* Required actions:
A – List every pair of hues that the passage on color in design names as an example combination.
B – Carry on the piece about color in web and graphic design from the point where it stops.

* Passage given:

In the world of both web and graphic design, the strategic use of colours has always been a crucial element for creating optimal engagement with an audience. Based on which colour combination is selected, attention can be drawn in a manner of ways. A well thought-out palette allows businesses to effectively connect with their demographic, resulting in a positive brand impact and increased conversion rates.

The power of contrast

Contrast can be utilised to direct focus, uphold consistency and spark intrigue through a visually stimulating experience. Whether a company would like to attain these attributes through web presence or print collateral, giving proper consideration to contrast when planning a colour strategy is useful for both mediums.

The subtlety of blending

Blending happens when a palette is fitted with colours that mesh together naturally, resulting in a near seamless projection. Blending is contrast used in a very minimalistic, controlled approach. Normally, a blending palette is used to attract the eyes via a soothing aesthetic. Muted, pastel-driven choices can accomplish this.

Colour palette

Establishing a palette

Before brainstorming on which colours to select, it’s important to understand the various methods in which contrast can be achieved. Hues and shades/tinting are two primary concepts to digest before moving forward.

  • Hues are the twelve staple colours on a basic colour wheel (three primary colours, three secondary colours and six tertiary colours). Every colour palette development strategy begins with hue selection. Fundamentally, certain pairings of these hues in their natural state create a compelling contrast, such as orange and blue or green and purple. Conversely, there are combinations which are visually repellant, such as green and yellow or red and orange. However, with the proper use of shades or tinting, most hue combinations can be successful.
  • Shades and tinting are acquired through the process of using hues on a light-to-dark or dark-to-light basis. For instance, this may occur when a light blue is paired with darker blues (achieved by adding black), or vice versa (achieved by adding white, aka tinting). Shades and tinting are effective tools for leading the eyes in a specific direction or creating a harmonic visual presentation.

Defining your message through colour

Just as words can communicate emotions, colours can also play on the human senses – which is why leading brands consider their colour choices very seriously. Warm tones such as red, orange and yellow represent many different concepts – heat or danger being two of the most common. This is why it’s common for companies in the food industry to incorporate some of these tones into their branding.

* Given entries:
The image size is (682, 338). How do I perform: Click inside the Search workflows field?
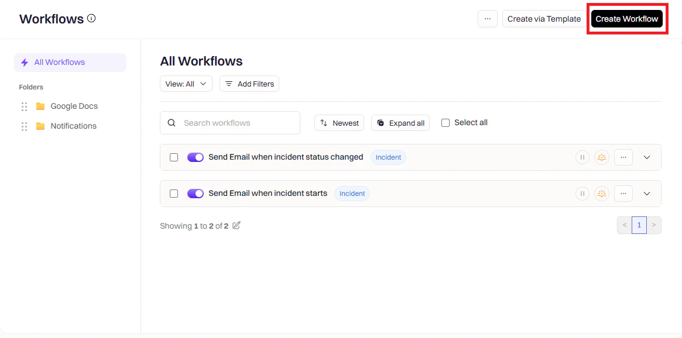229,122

* * *

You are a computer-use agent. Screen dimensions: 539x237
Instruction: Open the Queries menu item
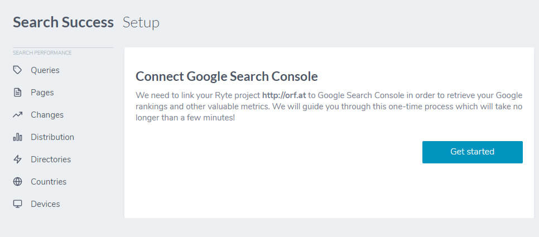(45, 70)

--

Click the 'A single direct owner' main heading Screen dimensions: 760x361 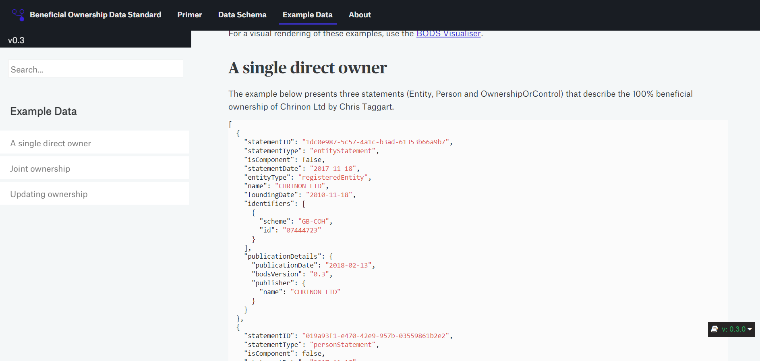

* Task-by-task answers:
A –
- orange and blue
- green and purple
- green and yellow
- red and orange

B –
Take, for instance, McDonalds; their logo consists of two golden arches resting against a red background – they’re capitalizing on hot tones, which translates to heat, which in turn relates to feelings of hunger.

On the other side of the spectrum, tones such as light blue or grey can convey equally powerful concepts such as coolness or indifference. Exposure to blue light in particular stimulates alertness, which is particularly relevant when it comes to our usage of sites dominated by the colour blue. Monochromatic designs can be equally artistic and clean.

Meanwhile, greens are typically seen as warm and trustworthy, evoking natural imagery. The Greenpeace site, for example, is unsurprisingly dominated by the colour green, which not only makes them feel more trustworthy, but also reinforces their link with environmentalism.

Colour psychology is a vital ingredient in any successful brand or project stylization. It not only evokes feelings and emotions, but has a direct and tangible psychological impact on users. There are so many choices in every aspect of creative compositing that it can be very easy to get carried away with impulsive decisions. Take the time that is needed to consciously select the best colour strategy to represent your brand – it will be worth it in the long run!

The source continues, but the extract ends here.